What ever art you practice, remember, you're only as strong as your weakest link. A weak grip could mean the difference between a 1st place trophy, a championship belt, or life and death. Start training your grip today so you won't regret it tomorrow!
 
 
- Tim
 
 

 

Friday, August 23, 2013

Fight Scene Friday! "Fighter In The Wind" Final Fight!



"Fighter In The Wind" is an excellent martial arts film and a sensationalized telling of  Kyokushin Karate founder Mas Oyamas life. If you haven't seen this film yet it has some excellent hard hitting fight scenes and some bad ass training sequences based on the hard body style of Karate Mas Oyama created! Here we have the final fight scene, it's well worth the watch!

Monday, August 19, 2013

My Thoughts On Iron Palm and Hand Conditioning


 Body hardening exercises and techniques have existed for centuries in various forms and can be found in many arts. Karate practitioners strike makiwara boards countless times over their life in order to harden their knuckles in hopes of delivering a more powerful one kill punch. Muay Thai fighters are known to strike their shins with bamboo rods and kick bags of varying densities in order to strengthen their shins and numb them to the pain of bone on bone clashes that occur during fights. We've all heard of Kung Fu masters (like the one in th video above!) who have masterd the technique of Iron Palm enabling them to actually shatter bricks with their bare hands! But aside from breaking boards and bricks during impressive street performance, does this sort of bone and body conditioning have a place in self defese and modern martial arts?

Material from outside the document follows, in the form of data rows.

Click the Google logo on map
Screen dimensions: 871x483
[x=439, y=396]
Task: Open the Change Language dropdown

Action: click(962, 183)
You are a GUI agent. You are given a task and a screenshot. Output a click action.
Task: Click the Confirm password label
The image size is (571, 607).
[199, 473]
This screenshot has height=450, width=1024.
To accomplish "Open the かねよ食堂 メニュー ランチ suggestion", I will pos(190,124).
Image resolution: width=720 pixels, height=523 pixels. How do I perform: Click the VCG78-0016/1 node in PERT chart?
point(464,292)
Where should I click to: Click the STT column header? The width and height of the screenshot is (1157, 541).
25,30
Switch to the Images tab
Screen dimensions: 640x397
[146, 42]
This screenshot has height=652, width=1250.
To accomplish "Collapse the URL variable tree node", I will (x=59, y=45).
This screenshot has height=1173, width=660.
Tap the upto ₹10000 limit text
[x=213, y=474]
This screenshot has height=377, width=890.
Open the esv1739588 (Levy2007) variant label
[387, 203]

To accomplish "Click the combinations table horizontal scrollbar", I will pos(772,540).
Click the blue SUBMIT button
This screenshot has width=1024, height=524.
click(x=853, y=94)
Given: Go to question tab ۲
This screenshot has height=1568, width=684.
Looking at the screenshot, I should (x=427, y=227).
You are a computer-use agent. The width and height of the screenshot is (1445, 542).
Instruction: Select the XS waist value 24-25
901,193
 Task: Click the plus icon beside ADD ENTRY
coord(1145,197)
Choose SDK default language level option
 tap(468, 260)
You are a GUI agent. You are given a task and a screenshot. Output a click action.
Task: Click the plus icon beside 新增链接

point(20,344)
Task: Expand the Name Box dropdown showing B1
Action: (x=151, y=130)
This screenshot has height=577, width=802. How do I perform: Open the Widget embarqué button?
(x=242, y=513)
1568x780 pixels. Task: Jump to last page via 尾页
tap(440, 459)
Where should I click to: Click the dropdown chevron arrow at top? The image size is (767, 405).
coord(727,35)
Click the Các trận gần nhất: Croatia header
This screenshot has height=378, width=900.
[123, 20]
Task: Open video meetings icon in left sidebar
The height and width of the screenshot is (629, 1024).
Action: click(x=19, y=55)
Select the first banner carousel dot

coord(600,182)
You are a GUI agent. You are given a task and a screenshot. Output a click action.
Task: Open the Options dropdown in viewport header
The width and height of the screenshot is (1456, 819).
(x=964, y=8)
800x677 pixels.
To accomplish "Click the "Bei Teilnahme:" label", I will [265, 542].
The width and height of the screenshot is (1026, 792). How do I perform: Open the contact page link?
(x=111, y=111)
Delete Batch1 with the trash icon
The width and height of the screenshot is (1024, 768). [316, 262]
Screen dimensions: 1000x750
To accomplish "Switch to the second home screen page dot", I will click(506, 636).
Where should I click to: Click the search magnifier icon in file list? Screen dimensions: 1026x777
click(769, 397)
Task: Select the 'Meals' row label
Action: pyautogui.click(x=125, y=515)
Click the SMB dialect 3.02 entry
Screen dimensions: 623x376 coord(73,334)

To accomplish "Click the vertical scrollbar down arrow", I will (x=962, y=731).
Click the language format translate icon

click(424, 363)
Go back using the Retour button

First off, we'll need to take a look at how this bone conditioning actually works.

 When your bones are struck regularly, over months and years, against a mildly hard surface, the bones actually suffer what are called micro fractures in what looks like tiny "beams" or "webbing" that make up the density of the bone. These micro fractures heal and actually grow back thicker and stronger than before. Thus, the bone is now stronger and more resistant to injury and fracture.

 A common myth when it comes to bone conditioning is that by striking an area of the body repeatedly on hard objects that it kills the nerves and prevents that area of the body from feeling pain. This is simply not true! This would be serious nerve damage, and that's something you don't want!
What does happen is after having stuck an area of the body enough times, over time, the nerves in that area stop sending a strong pain signal to the brain. Your body actually becomes accustomed to
the impact on that area of the body and no longer views it as a threat and treats it as something
normal. So your body is now capable of accepting more punishment to that specific area!

 So how is this useful in modern martial arts or self defese?

 One of the most common problems in modern combat sports or self defense is fracturing the hand! We see fighters break their hands all the time, and most people who get into a street fight or physical altercation end up breaking their hand on someone's skull! Without fully functional hands it becomes a little difficult to fully defend yourself or fight! With correct, well practiced and slowly progressed bone conditioning workouts it's my belief that the risk of breaking your hands/shins during a fight or self defense situation becomes drastically lowered. Your bones become stronger and more resistant to pain/injury allowing you to deliver full force stikes with a much smaller risk of breaking or damaging your bones.

 I personally think that bone conditioning and body hardening workouts and techniques can provide you with an extra edge in competition and self defense. Who wouldn't want the ability to strike at full force with a reduced chance of injury to your own body? Who wouldn't want to be able to reduce the amount of pain you feel from delivering or absorbing strikes? Now would I suggest you go out and just start striking hard objects in an attempt to condition your bones? Hell no! You should research methods, evaluate the pro's and con's and see if its something you believe in and if it's right for you.

  There are many books, videos and teachers out there to help you build your knowledge on the subject of bone conditioning, I suggest you search for them, research them, try it out and see how you can fit it into your own practice. But then again, that's just my opinion!